OS VÁRIOS DESENHOS DE RUI BARBOSA NA ORGANIZAÇÃO RUDIMENTAR DESSE SABER ESCOLAR

2.4 As finalidades pedagógicas e sociais do Desenho em Rui Barbosa

2.4.1 O ensino do Desenho como facilitador e auxílio às outras matérias da escola primária

Sobre o primeiro item da lista anterior, conforme Rui Barbosa: “[...], as aptidões, de que depende o seu estudo [referindo-se ao desenho], são comuns a todos os entendimentos, e de uma vivacidade particularmente ativa nos primeiros anos da existência humana” (BARBOSA, 1946, p. 109, grifos nossos). Isto é, independente de aptidão, todo mundo poderia, de fato, acessá-lo. Portanto, essa defesa de que o Desenho poderia ser ensinado a todos, sem exceção, desfazia, assim, a ideia de que somente os espíritos mais esclarecidos teriam condições de aprendê-lo. A isso alia-se o que foi declarado no item 3, já que com o auxílio dele, bastariam os materiais mais simples e o menor emprego de força física, para discernir fácil e rapidamente o que o menino por si só seria capaz de fazer.

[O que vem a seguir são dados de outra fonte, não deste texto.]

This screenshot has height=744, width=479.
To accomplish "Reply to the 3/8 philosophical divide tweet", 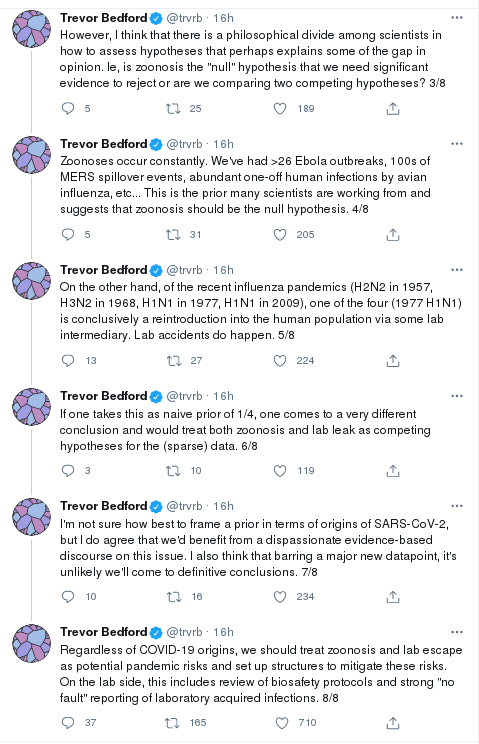I will tap(68, 109).
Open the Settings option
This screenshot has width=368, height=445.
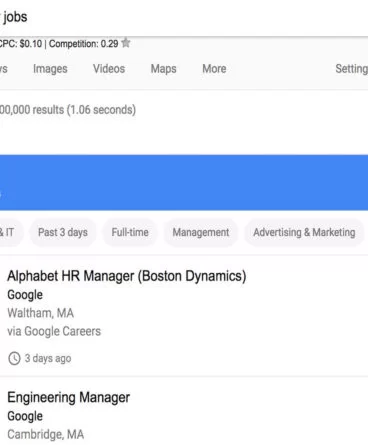click(351, 69)
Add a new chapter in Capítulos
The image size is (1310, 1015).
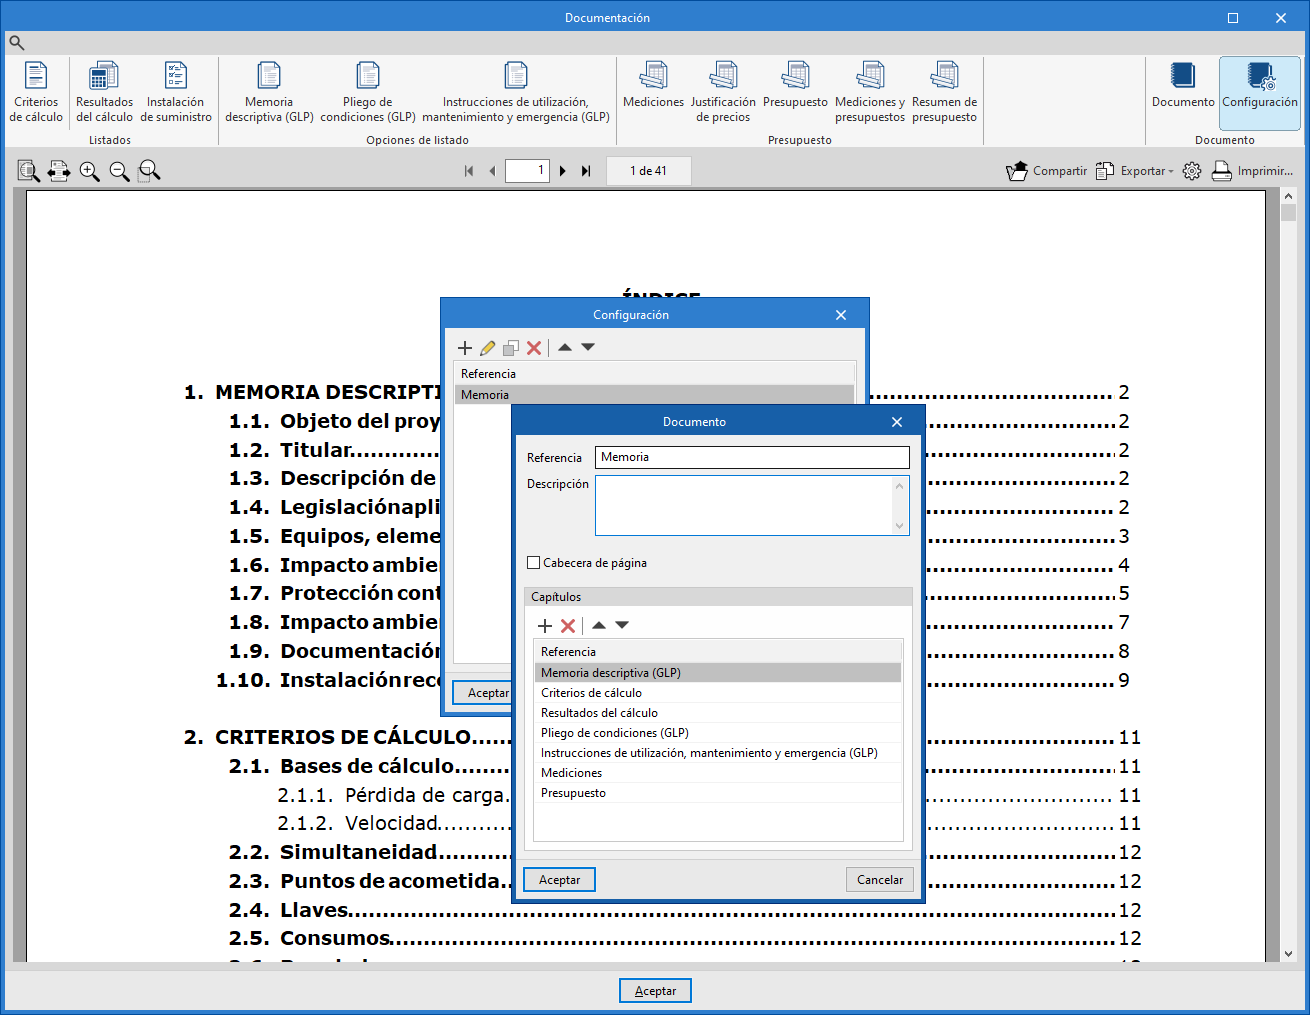545,626
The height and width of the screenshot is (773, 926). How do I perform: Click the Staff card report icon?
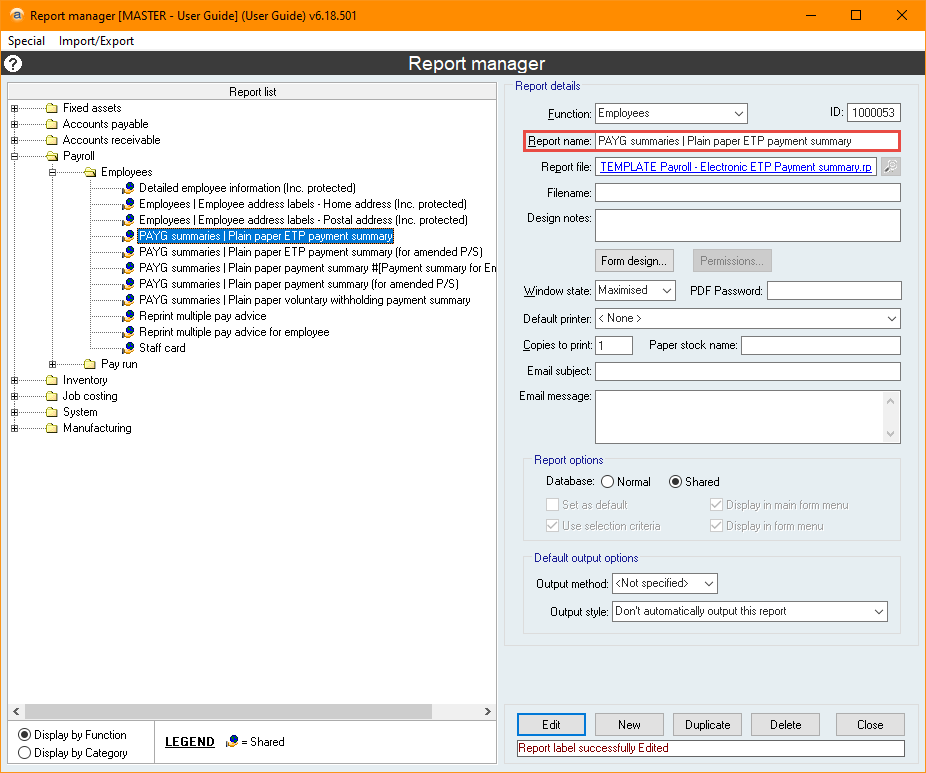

Já em relação ao segundo item, é válido destacar a crítica sobre o lugar que ocupava o ensino do Desenho na escola primária brasileira nos anos oitocentistas. Para o intelectual baiano, nos programas em voga (ao que tudo indica remetendo-se à Lei de 1827 e ao Decreto instituído por Leôncio de Carvalho em 1879), a leitura e a escrita formavam o primeiro estágio do ensino.

Com base em Walter Smith, grande organizador do ensino do Desenho em Massachusetts, Rui Barbosa insiste nesta ideia.

No desenho e na escrita o bom êxito depende da mesma faculdade, - a faculdade de imitação, sendo porem, o desenho, como mais simples, nos seus elementos, do que a escrita, mais facil de adquirir do que ela. Está hoje amplamente demonstrado que quem pode aprender a escrever, pode aprender a desenhar, e onde estas disciplinas se ensinam simultaneamente, uma à outra se ajudam [...] (SMITH apud BARBOSA, 1946, p. 113, grifos do autor).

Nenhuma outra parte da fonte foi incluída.